**ENTRIES SUPPLIED:**
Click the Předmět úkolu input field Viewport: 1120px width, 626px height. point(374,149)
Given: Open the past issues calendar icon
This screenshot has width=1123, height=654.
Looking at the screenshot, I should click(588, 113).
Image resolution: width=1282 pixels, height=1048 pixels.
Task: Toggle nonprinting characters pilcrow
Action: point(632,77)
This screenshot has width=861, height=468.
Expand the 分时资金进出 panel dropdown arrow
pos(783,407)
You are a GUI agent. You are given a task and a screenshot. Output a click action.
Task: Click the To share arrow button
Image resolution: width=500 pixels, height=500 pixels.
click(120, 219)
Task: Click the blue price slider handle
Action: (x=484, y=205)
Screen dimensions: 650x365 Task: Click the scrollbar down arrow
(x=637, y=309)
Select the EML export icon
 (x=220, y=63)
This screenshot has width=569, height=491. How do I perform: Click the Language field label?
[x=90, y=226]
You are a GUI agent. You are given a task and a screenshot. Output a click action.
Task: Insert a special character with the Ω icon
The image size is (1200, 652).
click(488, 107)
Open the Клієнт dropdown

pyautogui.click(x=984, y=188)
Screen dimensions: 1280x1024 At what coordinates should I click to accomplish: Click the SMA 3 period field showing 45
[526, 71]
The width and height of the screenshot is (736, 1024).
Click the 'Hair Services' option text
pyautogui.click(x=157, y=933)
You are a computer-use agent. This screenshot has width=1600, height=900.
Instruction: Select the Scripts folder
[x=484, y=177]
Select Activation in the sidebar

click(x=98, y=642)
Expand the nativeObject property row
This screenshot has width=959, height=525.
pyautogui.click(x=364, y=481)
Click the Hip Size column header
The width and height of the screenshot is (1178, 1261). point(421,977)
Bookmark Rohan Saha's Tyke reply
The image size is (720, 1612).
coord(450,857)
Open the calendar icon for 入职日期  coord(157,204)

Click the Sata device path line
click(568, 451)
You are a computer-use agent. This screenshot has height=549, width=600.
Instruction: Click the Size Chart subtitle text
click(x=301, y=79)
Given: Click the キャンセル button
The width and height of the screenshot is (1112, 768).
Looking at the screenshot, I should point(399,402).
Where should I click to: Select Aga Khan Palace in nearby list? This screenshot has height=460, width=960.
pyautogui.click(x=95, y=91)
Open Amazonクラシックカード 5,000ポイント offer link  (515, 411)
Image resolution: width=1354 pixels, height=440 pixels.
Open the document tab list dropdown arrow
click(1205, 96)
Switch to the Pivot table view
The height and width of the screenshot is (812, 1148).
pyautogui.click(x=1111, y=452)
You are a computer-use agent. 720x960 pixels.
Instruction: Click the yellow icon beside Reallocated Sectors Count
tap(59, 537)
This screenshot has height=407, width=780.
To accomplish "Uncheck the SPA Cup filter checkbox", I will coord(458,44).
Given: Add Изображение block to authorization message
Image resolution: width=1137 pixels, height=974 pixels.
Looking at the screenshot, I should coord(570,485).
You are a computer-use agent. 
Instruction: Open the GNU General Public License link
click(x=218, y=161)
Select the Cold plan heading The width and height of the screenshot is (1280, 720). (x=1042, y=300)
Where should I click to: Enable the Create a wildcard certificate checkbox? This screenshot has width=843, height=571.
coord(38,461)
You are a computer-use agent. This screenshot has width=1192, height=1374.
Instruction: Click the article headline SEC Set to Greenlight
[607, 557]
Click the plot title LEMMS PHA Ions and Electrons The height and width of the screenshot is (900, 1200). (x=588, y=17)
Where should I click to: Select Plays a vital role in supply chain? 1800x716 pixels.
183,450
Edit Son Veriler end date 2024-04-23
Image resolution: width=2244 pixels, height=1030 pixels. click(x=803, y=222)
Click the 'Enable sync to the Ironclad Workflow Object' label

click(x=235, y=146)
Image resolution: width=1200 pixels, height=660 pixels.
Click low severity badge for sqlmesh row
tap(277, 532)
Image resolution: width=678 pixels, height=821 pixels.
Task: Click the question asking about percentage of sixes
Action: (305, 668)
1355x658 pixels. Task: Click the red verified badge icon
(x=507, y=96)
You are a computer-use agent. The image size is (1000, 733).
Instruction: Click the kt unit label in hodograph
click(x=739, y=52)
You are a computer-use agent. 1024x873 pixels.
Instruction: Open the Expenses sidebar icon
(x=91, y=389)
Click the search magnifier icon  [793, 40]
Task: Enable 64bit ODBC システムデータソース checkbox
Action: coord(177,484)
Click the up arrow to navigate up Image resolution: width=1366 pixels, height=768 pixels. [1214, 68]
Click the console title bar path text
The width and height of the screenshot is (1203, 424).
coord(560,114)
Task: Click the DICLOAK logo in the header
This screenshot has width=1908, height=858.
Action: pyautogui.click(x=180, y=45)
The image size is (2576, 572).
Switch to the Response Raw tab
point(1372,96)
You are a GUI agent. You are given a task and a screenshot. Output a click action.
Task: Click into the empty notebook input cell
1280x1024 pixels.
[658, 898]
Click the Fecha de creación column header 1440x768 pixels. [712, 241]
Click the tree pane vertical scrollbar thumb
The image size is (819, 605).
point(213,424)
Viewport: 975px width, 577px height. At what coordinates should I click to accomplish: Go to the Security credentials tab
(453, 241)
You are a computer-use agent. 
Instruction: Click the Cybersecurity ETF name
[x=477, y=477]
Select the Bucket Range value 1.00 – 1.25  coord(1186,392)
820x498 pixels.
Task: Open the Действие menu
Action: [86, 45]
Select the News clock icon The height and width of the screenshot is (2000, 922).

**YOUR ASSIGNMENT:** Please give back the entries above, unchanged and complete.

**FINISHED TASK:**
Click the Předmět úkolu input field Viewport: 1120px width, 626px height. point(374,149)
Given: Open the past issues calendar icon
This screenshot has width=1123, height=654.
Looking at the screenshot, I should click(588, 113).
Image resolution: width=1282 pixels, height=1048 pixels.
Task: Toggle nonprinting characters pilcrow
Action: point(632,77)
This screenshot has width=861, height=468.
Expand the 分时资金进出 panel dropdown arrow
pos(783,407)
You are a GUI agent. You are given a task and a screenshot. Output a click action.
Task: Click the To share arrow button
Image resolution: width=500 pixels, height=500 pixels.
click(120, 219)
Task: Click the blue price slider handle
Action: (x=484, y=205)
Screen dimensions: 650x365 Task: Click the scrollbar down arrow
(x=637, y=309)
Select the EML export icon
 (x=220, y=63)
This screenshot has width=569, height=491. How do I perform: Click the Language field label?
[x=90, y=226]
You are a GUI agent. You are given a task and a screenshot. Output a click action.
Task: Insert a special character with the Ω icon
The image size is (1200, 652).
click(488, 107)
Open the Клієнт dropdown

pyautogui.click(x=984, y=188)
Screen dimensions: 1280x1024 At what coordinates should I click to accomplish: Click the SMA 3 period field showing 45
[526, 71]
The width and height of the screenshot is (736, 1024).
Click the 'Hair Services' option text
pyautogui.click(x=157, y=933)
You are a computer-use agent. This screenshot has width=1600, height=900.
Instruction: Select the Scripts folder
[x=484, y=177]
Select Activation in the sidebar

click(x=98, y=642)
Expand the nativeObject property row
This screenshot has width=959, height=525.
pyautogui.click(x=364, y=481)
Click the Hip Size column header
The width and height of the screenshot is (1178, 1261). point(421,977)
Bookmark Rohan Saha's Tyke reply
The image size is (720, 1612).
coord(450,857)
Open the calendar icon for 入职日期  coord(157,204)

Click the Sata device path line
click(568, 451)
You are a computer-use agent. This screenshot has height=549, width=600.
Instruction: Click the Size Chart subtitle text
click(x=301, y=79)
Given: Click the キャンセル button
The width and height of the screenshot is (1112, 768).
Looking at the screenshot, I should point(399,402).
Where should I click to: Select Aga Khan Palace in nearby list? This screenshot has height=460, width=960.
pyautogui.click(x=95, y=91)
Open Amazonクラシックカード 5,000ポイント offer link  (515, 411)
Image resolution: width=1354 pixels, height=440 pixels.
Open the document tab list dropdown arrow
click(1205, 96)
Switch to the Pivot table view
The height and width of the screenshot is (812, 1148).
pyautogui.click(x=1111, y=452)
You are a computer-use agent. 720x960 pixels.
Instruction: Click the yellow icon beside Reallocated Sectors Count
tap(59, 537)
This screenshot has height=407, width=780.
To accomplish "Uncheck the SPA Cup filter checkbox", I will coord(458,44).
Given: Add Изображение block to authorization message
Image resolution: width=1137 pixels, height=974 pixels.
Looking at the screenshot, I should coord(570,485).
You are a computer-use agent. 
Instruction: Open the GNU General Public License link
click(x=218, y=161)
Select the Cold plan heading The width and height of the screenshot is (1280, 720). (x=1042, y=300)
Where should I click to: Enable the Create a wildcard certificate checkbox? This screenshot has width=843, height=571.
coord(38,461)
You are a computer-use agent. This screenshot has width=1192, height=1374.
Instruction: Click the article headline SEC Set to Greenlight
[607, 557]
Click the plot title LEMMS PHA Ions and Electrons The height and width of the screenshot is (900, 1200). (x=588, y=17)
Where should I click to: Select Plays a vital role in supply chain? 1800x716 pixels.
183,450
Edit Son Veriler end date 2024-04-23
Image resolution: width=2244 pixels, height=1030 pixels. click(x=803, y=222)
Click the 'Enable sync to the Ironclad Workflow Object' label

click(x=235, y=146)
Image resolution: width=1200 pixels, height=660 pixels.
Click low severity badge for sqlmesh row
tap(277, 532)
Image resolution: width=678 pixels, height=821 pixels.
Task: Click the question asking about percentage of sixes
Action: (305, 668)
1355x658 pixels. Task: Click the red verified badge icon
(x=507, y=96)
You are a computer-use agent. The image size is (1000, 733).
Instruction: Click the kt unit label in hodograph
click(x=739, y=52)
You are a computer-use agent. 1024x873 pixels.
Instruction: Open the Expenses sidebar icon
(x=91, y=389)
Click the search magnifier icon  [793, 40]
Task: Enable 64bit ODBC システムデータソース checkbox
Action: coord(177,484)
Click the up arrow to navigate up Image resolution: width=1366 pixels, height=768 pixels. [1214, 68]
Click the console title bar path text
The width and height of the screenshot is (1203, 424).
coord(560,114)
Task: Click the DICLOAK logo in the header
This screenshot has width=1908, height=858.
Action: pyautogui.click(x=180, y=45)
The image size is (2576, 572).
Switch to the Response Raw tab
point(1372,96)
You are a GUI agent. You are given a task and a screenshot. Output a click action.
Task: Click into the empty notebook input cell
1280x1024 pixels.
[658, 898]
Click the Fecha de creación column header 1440x768 pixels. [712, 241]
Click the tree pane vertical scrollbar thumb
The image size is (819, 605).
point(213,424)
Viewport: 975px width, 577px height. At what coordinates should I click to accomplish: Go to the Security credentials tab
(453, 241)
You are a computer-use agent. 
Instruction: Click the Cybersecurity ETF name
[x=477, y=477]
Select the Bucket Range value 1.00 – 1.25  coord(1186,392)
820x498 pixels.
Task: Open the Действие menu
Action: [86, 45]
Select the News clock icon The height and width of the screenshot is (2000, 922).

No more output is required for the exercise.